Pero esto, que se presenta como una reivindicación de la política, la afecta negativamente. Para empezar, porque alimenta las posturas más antipolíticas, que siempre nos dejan a un paso del “que se vayan todos”.

En segundo lugar, porque la corrupción suele ser un delito y, en tal sentido, el papel protagónico no lo tienen ni los partidos ni los dirigentes, sino la Justicia. Los políticos deben controlar y denunciar aquello que no esté bien, de acuerdo, pero hacer de ello el mayor de todos los hechos políticos implica dejar la política en manos de jueces y fiscales.

Además, la tarea primera y fundamental de un político no es denunciar (aunque pueda y deba hacerlo si es necesario), sino proponer y ejecutar políticas públicas. De este modo, un dirigente debería ser definido por su postura en temas como el alcance del Estado y los límites del mercado, y no por otras cuestiones.

Cuando un discurso tiene en la anticorrupción su columna vertebral, y cuando un político tiene en la honestidad su única carta de presentación, lo que se olvida o esconde son los temas esenciales del quehacer político. Esto suele suceder si la ideología y los proyectos propios son vagos o, directamente, impopulares.
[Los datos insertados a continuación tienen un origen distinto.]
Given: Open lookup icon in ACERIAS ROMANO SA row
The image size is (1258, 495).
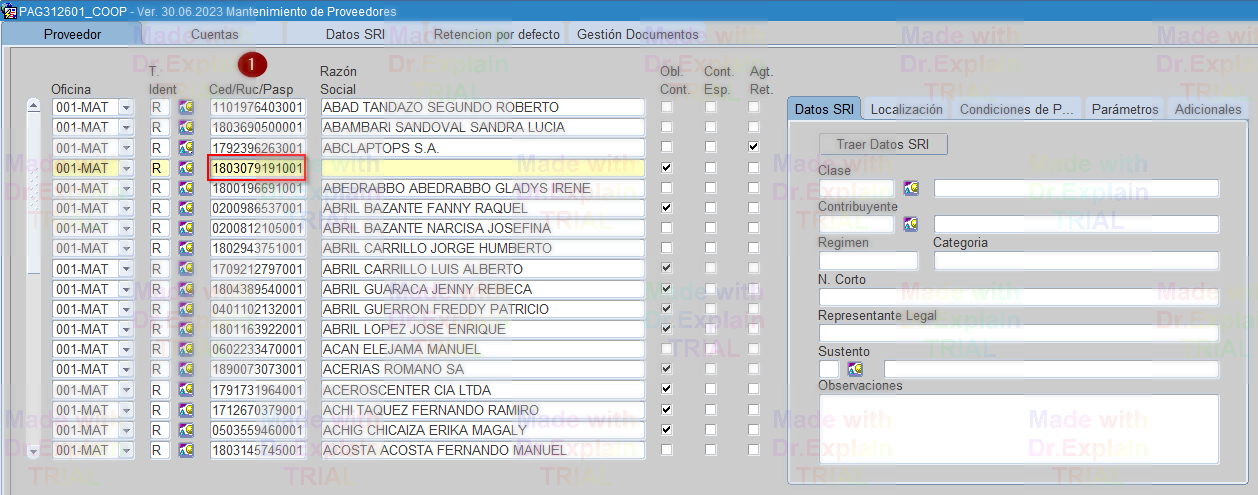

También resulta necesario señalar que la corrupción no es lo único no ético en política. Mentir, aliarse con gente con ideas antagónicas sólo para llegar al poder, o favorecer exclusivamente a los ricos, pueden ser actos legales pero no más éticos que el robo o el nepotismo.

La honestidad, en cualquiera de sus formas, debería ser un piso común en política y no blandirse como virtud principal, menos aun como meta. Entre otras cosas, porque una persona honesta puede ser tremendamente incapaz y gobernar de un modo desastroso.

Ahora bien, admitamos que la corrupción sí puede ser un tema político (y clave) allí donde resulte una cuestión sistémica. Pero en tales casos sería tan injusto como inútil detenerse exclusivamente en los delitos cometidos por personas o partidos concretos, bajo el argumento de que estos son el único problema a resolver. Porque entonces la ética y la intervención de la Justicia no serían más que excusas para operar en términos políticos, sin modificar las reglas de juego que hacen de los hechos de corrupción algo endémico.

Para evitar malentendidos, seré bien claro: la corrupción es siempre repugnante, sobre todo porque reproduce injusticias y desigualdades. Pero hacer de ella el centro del debate político es vaciar la política y hasta negarla. Y como bien sabemos, la no-política no existe: es sólo una forma de disimular intereses inconfesables.

Que en Brasil, Argentina, Venezuela o cualquier país del mundo vaya preso todo dirigente político que haya cometido un delito. Pero no permitamos que hablar de política implique analizar expedientes, que los jueces sustituyan a los dirigentes ni que estos tengan en la honestidad su único mérito.